Seeking an R&D position in industry but not sure which level you should be applying for? Let’s take an example. Looking at the One Nucleus website (biotech jobs, in the Cambridge/London area), the following job titles appeared on my screen:
Scientist, Senior Group Leader, Research Associate, Research Scientist, Senior Scientist and Principal Scientist
So, as a postdoc, how can you tell which of these are the right level for you?
Read the job requirements
The job titles a company uses may be fairly arbitrary. But they should at least be a little clearer in the job description. For example, many of you currently have the job title ‘research associate’, so you might assume this would be the right level. But when I read the job requirements, I found this role only expected a BSc/MSc. In fact it was the ‘research scientist’ (at the same Cambridge University spin-out!) position that asked for a PhD and postdoc/industry experience.
A ‘senior scientist’ position – at a different organisation – specified at least three years in industry. The ‘scientist’ position was vaguer, talking about experience in a ‘drug discovery environment’.
So what can you do to make more sense of job titles?

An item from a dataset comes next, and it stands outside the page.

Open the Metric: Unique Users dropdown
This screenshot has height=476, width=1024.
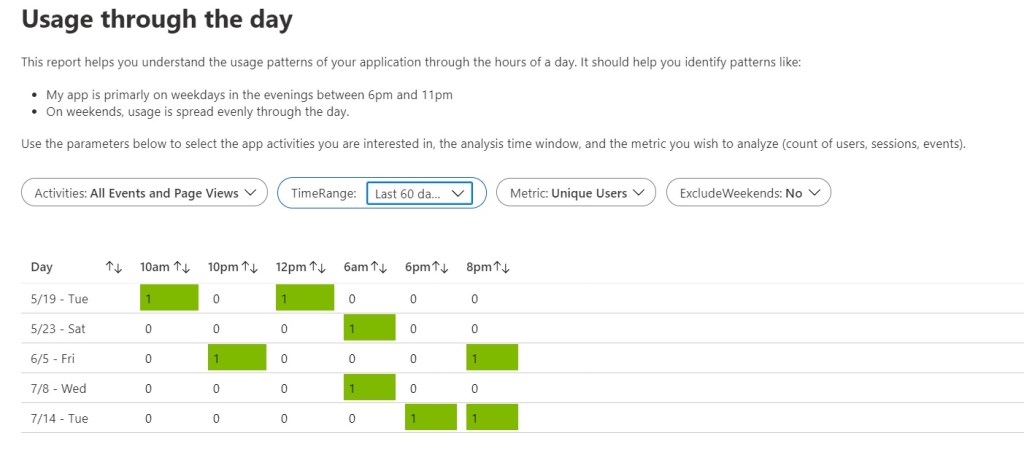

Do some research. Looking on LinkedIn, I could quickly find how much industrial experience people tended to have when appointed as ‘scientists’ in this organisation. LinkedIn also revealed a great deal about the ‘senior group leader’ position, where the job requirements said ‘Science based Degree or PhD with significant experience in a product development/ laboratory environment and proven managerial experience’. One current senior group leader at this organisation joined with an MSc and another a BSc, but both already had years of experience managing large teams. Admittedly, it is five years since the more recent joiner was recruited, but postdocs with only minimal management experience might decide against prioritising an application at this level.
I couldn’t use LinkedIn to find out more about people doing the senior and principal scientist roles because I didn’t know the company name – they were being advertised through a recruitment agency. I tried my trick of taking what looked like a unique piece of text and pasting it into Google – quite often you can find the same job being advertised on the company website. But this didn’t work as the company is in Poland, and they may well have used Polish there!
In summary, job titles vary from company to company, so don’t make assumptions. Do read the job requirements/person specification carefully, try to find out which companies recruitment agencies are representing (by pasting a unique phrase from the advert into your browser), and look at the experience of current jobholders on LinkedIn. This should help you to focus your application efforts on roles where you have the best chance of being shortlisted.